Incompatibility between zend-diactoros and psr-http-message-bridge versions: require symfony/psr-http-message-bridge >=1.1.2

I think we should try to fix this upstream. I think we need to change line from

$psrResponse = $psrResponse->withHeader('Set-Cookie', array());

to

$psrResponse = $psrResponse->withoutHeader('Set-Cookie');

https://github.com/symfony/psr-http-message-bridge/pull/64 . There's the started (not by me) PR
https://github.com/symfony/psr-http-message-bridge/commit/8592ca33533224... . There's a conversation about it

There is an upstream issue already - see https://github.com/symfony/psr-http-message-bridge/pull/64

@mikelutz got there first :)

We should update the issue summary to say that that is the preferred solution.

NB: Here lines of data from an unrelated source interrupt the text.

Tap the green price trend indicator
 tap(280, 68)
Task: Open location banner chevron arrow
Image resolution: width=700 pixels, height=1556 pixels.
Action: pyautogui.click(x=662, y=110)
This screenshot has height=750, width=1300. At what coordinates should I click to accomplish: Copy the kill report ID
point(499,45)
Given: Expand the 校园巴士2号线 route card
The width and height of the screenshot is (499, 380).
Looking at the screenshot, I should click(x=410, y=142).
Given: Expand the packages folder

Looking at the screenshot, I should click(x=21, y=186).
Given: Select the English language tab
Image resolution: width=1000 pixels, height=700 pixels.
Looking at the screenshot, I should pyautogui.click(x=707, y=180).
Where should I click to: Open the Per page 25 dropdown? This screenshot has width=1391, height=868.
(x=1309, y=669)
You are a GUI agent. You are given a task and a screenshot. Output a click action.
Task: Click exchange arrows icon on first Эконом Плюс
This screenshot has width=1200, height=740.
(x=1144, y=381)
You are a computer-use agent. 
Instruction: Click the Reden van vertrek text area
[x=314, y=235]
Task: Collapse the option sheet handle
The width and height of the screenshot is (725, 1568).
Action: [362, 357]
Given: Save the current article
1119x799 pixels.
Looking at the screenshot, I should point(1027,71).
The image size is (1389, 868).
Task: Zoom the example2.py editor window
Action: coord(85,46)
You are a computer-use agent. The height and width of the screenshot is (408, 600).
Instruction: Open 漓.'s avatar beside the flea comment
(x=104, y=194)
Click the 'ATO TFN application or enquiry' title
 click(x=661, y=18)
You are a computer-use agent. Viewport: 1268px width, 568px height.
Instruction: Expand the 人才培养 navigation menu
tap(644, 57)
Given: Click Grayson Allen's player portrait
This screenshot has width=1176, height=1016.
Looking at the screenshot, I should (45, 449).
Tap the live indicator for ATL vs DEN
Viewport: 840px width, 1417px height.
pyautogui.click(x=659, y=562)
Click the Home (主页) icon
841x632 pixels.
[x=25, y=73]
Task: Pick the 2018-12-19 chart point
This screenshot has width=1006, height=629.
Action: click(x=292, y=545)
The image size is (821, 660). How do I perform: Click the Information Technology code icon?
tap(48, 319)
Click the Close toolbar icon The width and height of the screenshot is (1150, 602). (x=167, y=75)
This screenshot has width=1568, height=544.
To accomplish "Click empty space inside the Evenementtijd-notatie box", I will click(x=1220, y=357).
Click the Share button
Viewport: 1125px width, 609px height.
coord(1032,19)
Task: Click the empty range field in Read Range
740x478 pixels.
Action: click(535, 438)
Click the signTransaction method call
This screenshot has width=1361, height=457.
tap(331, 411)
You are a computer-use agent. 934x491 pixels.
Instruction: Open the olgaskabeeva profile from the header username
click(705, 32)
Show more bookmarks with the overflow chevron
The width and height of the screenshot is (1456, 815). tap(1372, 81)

So https://github.com/symfony/psr-http-message-bridge/pull/64 is now merged upstream so we're waiting on a release.

Also a new release has been tagged too! https://github.com/symfony/psr-http-message-bridge/tree/v1.1.2 is out.

I think we should add a conflicts to core/composer.json for 1.1.1 and be done here.

#3039611-27: Update core PHP dependencies for 8.8.x is discussing the same issue. Thanks, for creating the issue.

#8: I think alternatively we can require ^1.1.2?

This patch does that. Interestingly, our composer.lock already lists 1.1.2 since #3045967: Update Symfony components (3.4.24) and Twig (1.38.4) to latest bugfix release! 🤔

@Wim -

There are a few additional discrepancies where our composer.lock has higher versions than the composer.json minimum, a few of which also cause problems if someone does a composer downgrade as shown in #3044175: [DO NOT COMMIT] Vendor minimum testing issue

I wonder if it would be best to create an issue to attempt to address all of them at once (including running the min/max testings on all 3 currently supported php versions and making sure we aren't missing anything else)

The examples above and the two min/max issues only test for full min/max vendor versions. This example in this thread requires one library at composer minimum and another not at composer minimum, and there isn't much we can do about that in drupal. The conflict here ideally should have been resolved with dependency management in either diactros or message bridge, but there isn't much we can do about it now other than set our minimums for both above the problem versions. We can't realistically test every allowed vendor version combination, unfortunately.

Thanks for that background information, @mikelutz! Very helpful :)

That being said, what you're describing is only tangentially related to this issue. The only reason I even brought it up is because core committers would and should expect that this patch also updates composer.lock, but it does not. Because that already happened elsewhere — be that by accident or not, it does not matter. What matters is that that means the scope of changes made by this patch is even smaller!

Any reason we shouldn't RTBC and commit this?

@alexpott indicated that @mikelutz would hopefully RTBC this, so assigning to him :)

Yes, this is an obvious oversight. It should be backported to 8.7 as well, but will need a new patch due to recent composer changes in 8.8.

Of course, done. The 8.7 composer.lock already lists 1.1.2 as well, so there too we only have to update composer.json.

We can also pin "zendframework/zend-diactoros": "<=1.7.2" see #3039611-36: Update core PHP dependencies for 8.8.x

Is this a duplicate of #2989631: Update zend-framework component dependencies?

#19: that would prevent future updates, which would move us to a less future-compatible place?

#20: AFAICT symfony/psr-http-message-bridge <1.1.2 is incompatible with zendframework/zend-diactoros >1.8.5 and #2989631: Update zend-framework component dependencies bumps the minimum to 1.8.6.

This issue is not about updating, it's only about fixing a compatibility issue. hence the tiny scope.

Committed c7ad1c7 and pushed to 8.8.x. Thanks!

I agree that we probably should backport this to 8.7.x as our dependencies are currently incorrect and if you install with prefer lowest you can end up with a broken site but I'm going to ping a release manager before backporting.

Discussed with @catch and agreed to backport.

Committed 321576f and pushed to 8.7.x. Thanks!

Cherry-picked to 8.7.x. Edit: now I see why the cherry pick gave strange messages. Sorry, I got pinged about this issue in a different channel and cross-posted. Harmless I think; just noise in the commit log.

I should have noticed this before, but... When we change dependency constraints we should mention it in the release notes, especially for patch releases where this is an unusual occurrence. I wrote a release note for this, but for the future, any changes to composer.json and comoposer.lock are worth considering for release notes. Especially when it's a minor update in a patch release as in this issue.